On Election Eve, bank economist say a rate cut doesn't seem to be in the cards.
For all the dust kicked up in the credit markets recently by speculation over who will win the presidential race, economists are now turning their sights to another factor that will affect rates: this Friday's employment report.
And many of them are betting that October's employment growth was strong enough to prevent the Federal Reserve from reducing short-term rates yet again.
"The employment report would have to be an unmitigated disaster to spark an ease," says Dana Sorentino, money market economist with Citibank.

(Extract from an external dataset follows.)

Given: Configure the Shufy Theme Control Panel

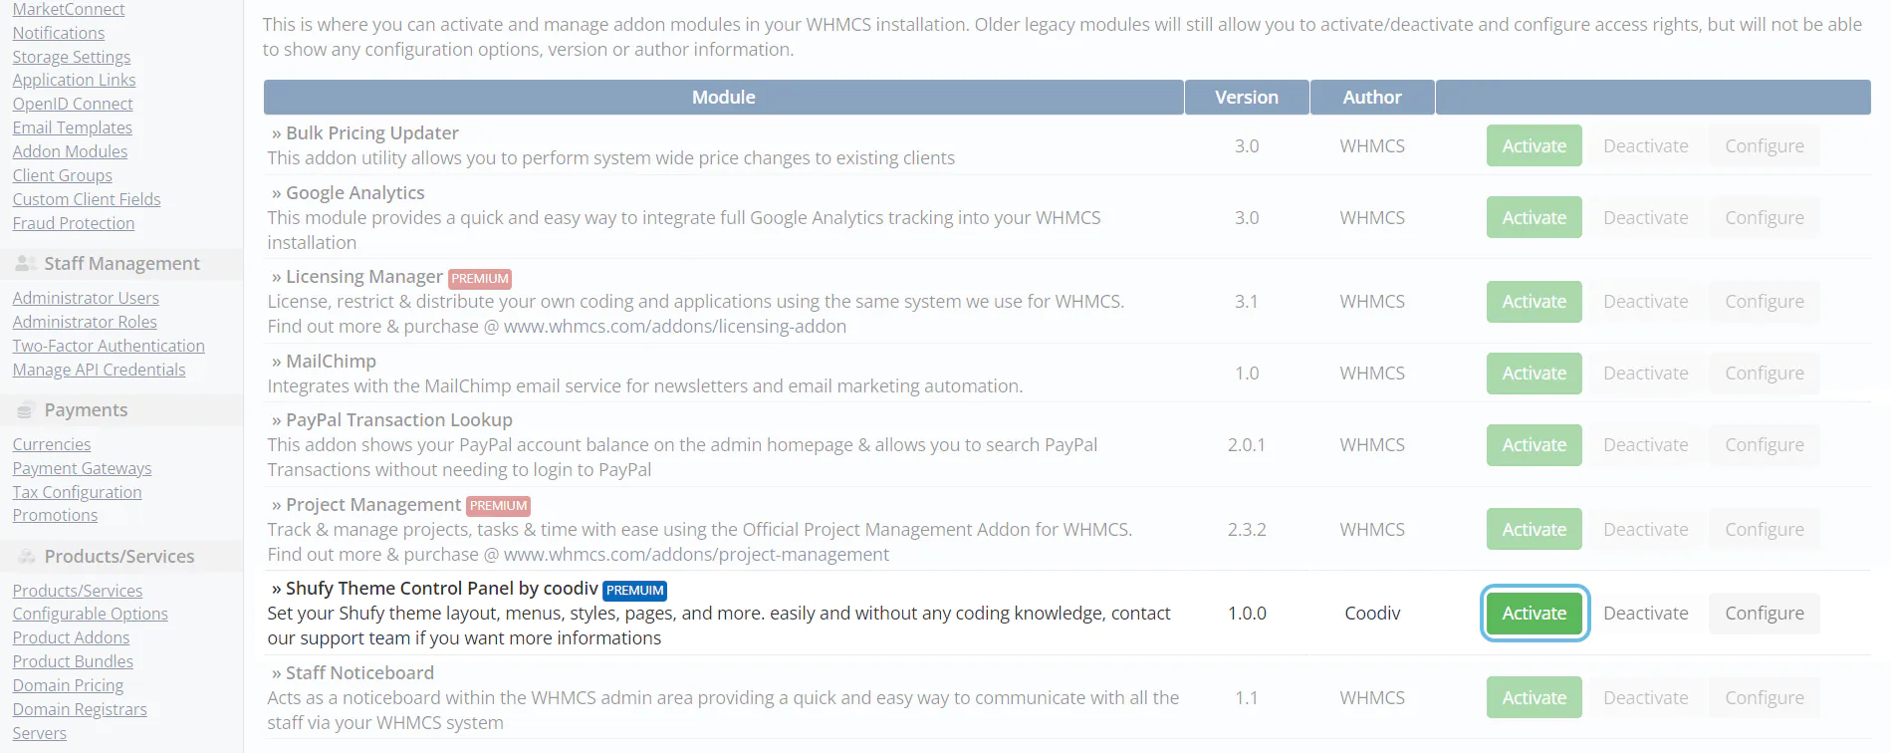Looking at the screenshot, I should tap(1764, 614).
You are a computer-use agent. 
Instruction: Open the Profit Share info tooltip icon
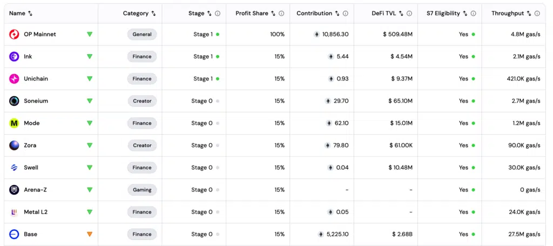281,14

The consensus is that nonfarm employment grew a moderate 50,000 to 100,000 jobs in October, says Sung Won Sohn, chief economist at Norwest Corp. "If that's the case, I don't think the Fed will ease" in the next few weeks.
A Significant Improvement
Such an increase would be an significant improvement from September, when nonfarm payrolls fell by 57,000.
Market players had widely expected an easing after that report -- and pushed down short-term rates in anticipation. But the Fed stayed put, and rates have since gone up across the board.
Three-month Treasury bills were yielding 3.01% Friday afternoon, 34 basis points higher than a month earlier, when the September employment figures were reported. The 30-year bond jumped 31 basis points in the same period, and was yielding 7.64% on Friday.
Reports of employment growth have heavily influenced the Fed's rate decisions. "The Fed has eased so many times on the employment report that you have to say it is a pivotal point," says Ms. Sorrentino.
Expectations that the Democracts will capture the White House have also contributed to the recent increase in interest rates, reflecting market fears that a Clinton administration would increase spending to boost the economy, and hence spark inflation.
But most economists say a Clinton win would be unlikely to push interest rates any higher.
"The so-called Clinton trade has been played to death," says Anthony Karydakis, senior financial economist with First National Bank of Chicago.
"The Clinton effect has also been used as an excuse" by market participants who can find no other explanation for the rate run-up, he adds.
The bond market itself would have an important influence over the fiscal policy of a Clinton administration, says Jeff Thredgold, chief economist for KeyCorp.
"The next four years could see full Democratic control of the governmental checkbook, at odds with a powerful and diverse group of deficit-wary, inflation-wary bond market vigilantes," he says.